Lifeguards are charged with the task of supervising the safety of swimmers at waterparks, swimming pools and beaches. But lifeguards need a break, too, something that Sackett said is addressed in the MAHC, stating that lifeguards shouldn't be in a position for more than 60 minutes at a time.
Proper rotation procedures are important, he said, adding that facilities need to always ensure that when a chair changing is taking place that someone is still watching the water. In addition, there should be a supervisor on staff who understands what the lifeguard is doing, the chair changes and that the lifeguards are adhering to the training they are taught.
However, it isn't always easy finding enough lifeguards.
"What we often hear from our partners that we work with in parks and recreation and what we've been hearing a lot of this past year is the difficulty in getting staff and maintaining staff through the summers," said Stephanie Shook, senior product manager, aquatics, Red Cross, Washington, D.C.
"It continues to be a struggle as people return to college or maybe just get burned out. There's a tendency to need staff at the end of summer," she said.
And, the health care laws have had an effect on the industry as well.
"Organizations are still making decisions based on whether they are going to pay benefits. So, that hit the industry, but lifeguards being part-time employees in seasonal fashion … those are not benefited positions," she added.
"We saw lifeguard training numbers go up a bit, a slight increase in Red Cross lifeguard training," she said.
In fact, the Red Cross recently completed the development of a new course that provides lifeguard training for shallow waters.
"Waterparks and recreation facilities have shallow depth waters. Some don't even get above two or three feet of water," Shook said. "Typically, swimming rescues don't apply to that."
But, the Red Cross in October announced its new professional lifeguard certification for extreme shallow water and the launch of two new programs that are designed to increase safety at facilities employing lifeguards.

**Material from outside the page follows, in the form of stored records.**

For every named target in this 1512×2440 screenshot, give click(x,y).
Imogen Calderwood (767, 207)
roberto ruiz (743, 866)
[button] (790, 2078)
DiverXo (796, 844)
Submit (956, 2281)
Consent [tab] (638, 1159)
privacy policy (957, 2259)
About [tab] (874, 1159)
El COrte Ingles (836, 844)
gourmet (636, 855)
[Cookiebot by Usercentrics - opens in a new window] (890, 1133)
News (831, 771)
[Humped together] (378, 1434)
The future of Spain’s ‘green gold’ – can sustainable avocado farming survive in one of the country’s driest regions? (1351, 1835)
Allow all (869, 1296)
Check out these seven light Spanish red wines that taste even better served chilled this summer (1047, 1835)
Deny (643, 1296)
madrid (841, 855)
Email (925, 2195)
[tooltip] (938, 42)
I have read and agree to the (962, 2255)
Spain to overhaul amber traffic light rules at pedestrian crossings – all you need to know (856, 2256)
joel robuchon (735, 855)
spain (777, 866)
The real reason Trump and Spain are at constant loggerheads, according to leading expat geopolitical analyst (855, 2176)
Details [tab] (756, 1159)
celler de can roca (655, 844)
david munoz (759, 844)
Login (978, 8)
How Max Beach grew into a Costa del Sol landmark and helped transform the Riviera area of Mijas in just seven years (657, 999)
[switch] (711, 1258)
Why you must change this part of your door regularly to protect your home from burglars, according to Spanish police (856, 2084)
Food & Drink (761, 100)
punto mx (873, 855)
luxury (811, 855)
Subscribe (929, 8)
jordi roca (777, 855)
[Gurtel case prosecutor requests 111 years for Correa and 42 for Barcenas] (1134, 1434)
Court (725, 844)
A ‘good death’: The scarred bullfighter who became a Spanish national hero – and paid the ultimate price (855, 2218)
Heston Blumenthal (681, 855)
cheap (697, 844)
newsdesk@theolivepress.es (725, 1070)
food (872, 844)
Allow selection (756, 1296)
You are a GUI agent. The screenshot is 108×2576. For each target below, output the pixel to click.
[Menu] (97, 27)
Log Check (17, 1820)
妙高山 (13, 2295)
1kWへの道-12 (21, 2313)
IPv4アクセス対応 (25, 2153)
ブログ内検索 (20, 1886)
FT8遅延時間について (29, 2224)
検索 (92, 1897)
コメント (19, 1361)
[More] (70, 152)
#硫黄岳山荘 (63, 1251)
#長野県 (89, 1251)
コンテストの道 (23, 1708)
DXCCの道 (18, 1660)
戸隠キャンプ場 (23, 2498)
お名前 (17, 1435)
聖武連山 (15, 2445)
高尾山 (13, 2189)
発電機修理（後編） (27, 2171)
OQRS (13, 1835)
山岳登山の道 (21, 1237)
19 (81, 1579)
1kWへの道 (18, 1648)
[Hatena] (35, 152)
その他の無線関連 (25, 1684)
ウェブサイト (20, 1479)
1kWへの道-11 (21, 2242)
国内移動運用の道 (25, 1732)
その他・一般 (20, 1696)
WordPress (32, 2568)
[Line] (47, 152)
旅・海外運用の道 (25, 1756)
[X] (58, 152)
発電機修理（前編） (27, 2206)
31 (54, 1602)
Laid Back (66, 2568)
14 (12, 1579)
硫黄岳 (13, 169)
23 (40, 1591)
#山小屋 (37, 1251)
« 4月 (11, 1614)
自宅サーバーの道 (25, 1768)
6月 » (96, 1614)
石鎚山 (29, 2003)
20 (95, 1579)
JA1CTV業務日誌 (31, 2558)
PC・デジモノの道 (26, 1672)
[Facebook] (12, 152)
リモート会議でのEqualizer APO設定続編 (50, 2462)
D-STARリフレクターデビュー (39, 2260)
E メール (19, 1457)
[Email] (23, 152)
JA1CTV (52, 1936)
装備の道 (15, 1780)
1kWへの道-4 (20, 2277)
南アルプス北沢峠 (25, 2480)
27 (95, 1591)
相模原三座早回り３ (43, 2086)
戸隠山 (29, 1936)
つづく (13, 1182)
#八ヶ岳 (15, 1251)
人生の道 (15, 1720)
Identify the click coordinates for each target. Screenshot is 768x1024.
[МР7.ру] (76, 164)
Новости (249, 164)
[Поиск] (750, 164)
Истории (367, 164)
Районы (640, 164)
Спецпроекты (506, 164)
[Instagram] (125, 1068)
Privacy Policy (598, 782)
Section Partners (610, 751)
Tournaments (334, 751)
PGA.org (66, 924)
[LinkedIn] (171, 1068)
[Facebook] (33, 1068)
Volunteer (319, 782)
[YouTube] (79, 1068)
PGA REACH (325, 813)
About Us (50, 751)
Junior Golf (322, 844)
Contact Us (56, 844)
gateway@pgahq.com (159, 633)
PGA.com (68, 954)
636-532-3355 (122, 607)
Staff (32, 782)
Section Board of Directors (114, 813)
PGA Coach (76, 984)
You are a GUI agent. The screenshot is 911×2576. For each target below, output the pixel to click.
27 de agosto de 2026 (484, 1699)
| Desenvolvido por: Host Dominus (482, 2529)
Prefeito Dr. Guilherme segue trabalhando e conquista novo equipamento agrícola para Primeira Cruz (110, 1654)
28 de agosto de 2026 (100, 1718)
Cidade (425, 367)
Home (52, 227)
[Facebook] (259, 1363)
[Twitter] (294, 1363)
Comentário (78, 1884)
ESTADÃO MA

The new Red Cross Aquatic Attraction Lifeguarding course trains lifeguards specifically who are guarding attractions in extreme shallow water, defined as three feet or less. This includes winding rivers, catch pools, slide runouts, water play areas and slide dispatch.
The need for a new designation was first identified by the Red Cross Aquatics staff in response to inquiries from waterpark customers. Extreme growth in shallow water attractions has translated to the need for lifeguards who are better trained in this area.
"Especially in waterparks, there are more and more attractions, not just play pool stuff anymore," Shook said. "This is more targeted toward that specific need."
The new certification follows two other lifeguard certifications, which are deep water lifeguarding and shallow water lifeguarding (up to five feet).
Specific to the Aquatic Attraction Lifeguarding course are adjustments to skills for water that is three feet or less, including a simple assist from any direction; handling passive victims who are either on the surface or submerged; and removal from the water on a backboard. First aid training places emphasis on caring for head, neck and spinal injuries that could be common in extreme shallow water accidents. The course also includes all of the content of the Red Cross Waterpark Skills module.
And, as with other Red Cross lifeguarding offerings, lifeguards must demonstrate full water competency to qualify to take the course. For Aquatic Attraction Lifeguarding, potential lifeguards must pass a water competency prerequisite sequence test as well as conduct brick retrieval at three feet. Lifeguards who complete the course successfully also will receive first aid, CPR and AED certification.
Shook explained that with the third certification program, actual water rescue is more targeted.
"The swimming rescues are not included because [the lifeguards] can stand up, and so we modified it … to be done by someone who is standing up," Shook said.
"We modified some rescues to be done without the rescue tube. That's what's different," she added. "Also, [we taught] additional ways to remove someone who is unconscious from the water."